もちろん、ここで逃げるという選択肢はないが――とりあえずは様子見したいところだ。
「リル、木の上に登るぞ!」
『わかったわ!』
呼びかけるとすぐさま反応したリルが、ナナオの肩の上にぴょんと飛び乗った。……いや、自力で登ってくれって意味だったんだけども。
まぁいいか、とリルを肩に乗せたまま、ナナオはぴょんとジャンプして手頃な太い枝の上へと飛び移る。
幹へと近づき、地上からは自分の姿が茂った木の葉で見えなくなるようにカモフラージュできる位置まで移動すると、そこで息を潜ませる。
ふたり分の反応は今も近づきつつある。というより、その足音さえも実際に聞こえる距離になりつつあった。
そのときになってナナオは気がつく。誰かがチームを組んでこちらに向かってきているのかと思ったが……そうではない。

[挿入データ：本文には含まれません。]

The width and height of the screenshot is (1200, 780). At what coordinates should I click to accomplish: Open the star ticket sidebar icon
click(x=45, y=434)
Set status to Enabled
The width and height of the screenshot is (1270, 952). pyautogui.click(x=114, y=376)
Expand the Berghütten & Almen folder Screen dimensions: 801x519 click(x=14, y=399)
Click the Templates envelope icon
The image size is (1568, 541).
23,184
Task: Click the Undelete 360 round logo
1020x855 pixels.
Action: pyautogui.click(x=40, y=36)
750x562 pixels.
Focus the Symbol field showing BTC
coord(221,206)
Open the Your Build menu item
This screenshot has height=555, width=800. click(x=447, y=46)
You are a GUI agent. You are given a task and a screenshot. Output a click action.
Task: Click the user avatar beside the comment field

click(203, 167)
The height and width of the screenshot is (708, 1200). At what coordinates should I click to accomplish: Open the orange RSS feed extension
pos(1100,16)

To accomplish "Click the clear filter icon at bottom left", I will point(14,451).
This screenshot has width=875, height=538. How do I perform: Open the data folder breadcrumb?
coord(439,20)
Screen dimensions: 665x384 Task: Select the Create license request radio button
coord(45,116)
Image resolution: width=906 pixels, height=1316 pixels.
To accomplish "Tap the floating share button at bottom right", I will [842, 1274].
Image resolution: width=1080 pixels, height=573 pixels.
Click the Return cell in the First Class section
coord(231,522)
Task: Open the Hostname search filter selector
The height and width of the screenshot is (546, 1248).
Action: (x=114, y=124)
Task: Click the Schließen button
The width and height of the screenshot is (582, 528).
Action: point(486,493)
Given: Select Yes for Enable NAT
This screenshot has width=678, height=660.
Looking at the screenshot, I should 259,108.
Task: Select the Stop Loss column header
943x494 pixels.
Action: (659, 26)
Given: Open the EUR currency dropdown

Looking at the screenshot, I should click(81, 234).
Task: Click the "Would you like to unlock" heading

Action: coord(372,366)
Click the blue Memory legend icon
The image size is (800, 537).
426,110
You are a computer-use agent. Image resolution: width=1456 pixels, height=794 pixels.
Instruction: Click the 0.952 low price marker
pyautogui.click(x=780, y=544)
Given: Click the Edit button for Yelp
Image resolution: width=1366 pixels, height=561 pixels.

両者の位置は、ほぼ等間隔ながらずっと距離が空いている。
誰かが誰かを、追いかけているのだ。
――誰だ?
枝の上に片方の膝をついたポーズで、注意深く地上の様子を観察するナナオ。
十メートルほど先から、ガサガサ、と茂みを掻き分けるような音がした。ごくり、と小さく息を呑む。あれは……
「やだあああ! もう、追いかけてこないでええ!」
泣き喚きつつ懸命に走っているのは、ポアナ・ウィリオだ。
大人しめのおかっぱ頭の少女で、ナナオはあまり話したことはない。先日【中央第二遺跡】で課外訓練を行った際は、キュキュにリュリュの双子の姉妹とチームを組んでいたはずだ。
そしてポアナを追いかけているのはいったい誰なのかと、視線を投げてみると――
「あれ?」
無声音で呟くナナオ。
その正体は、見覚えのあるユニコーンだったのだ。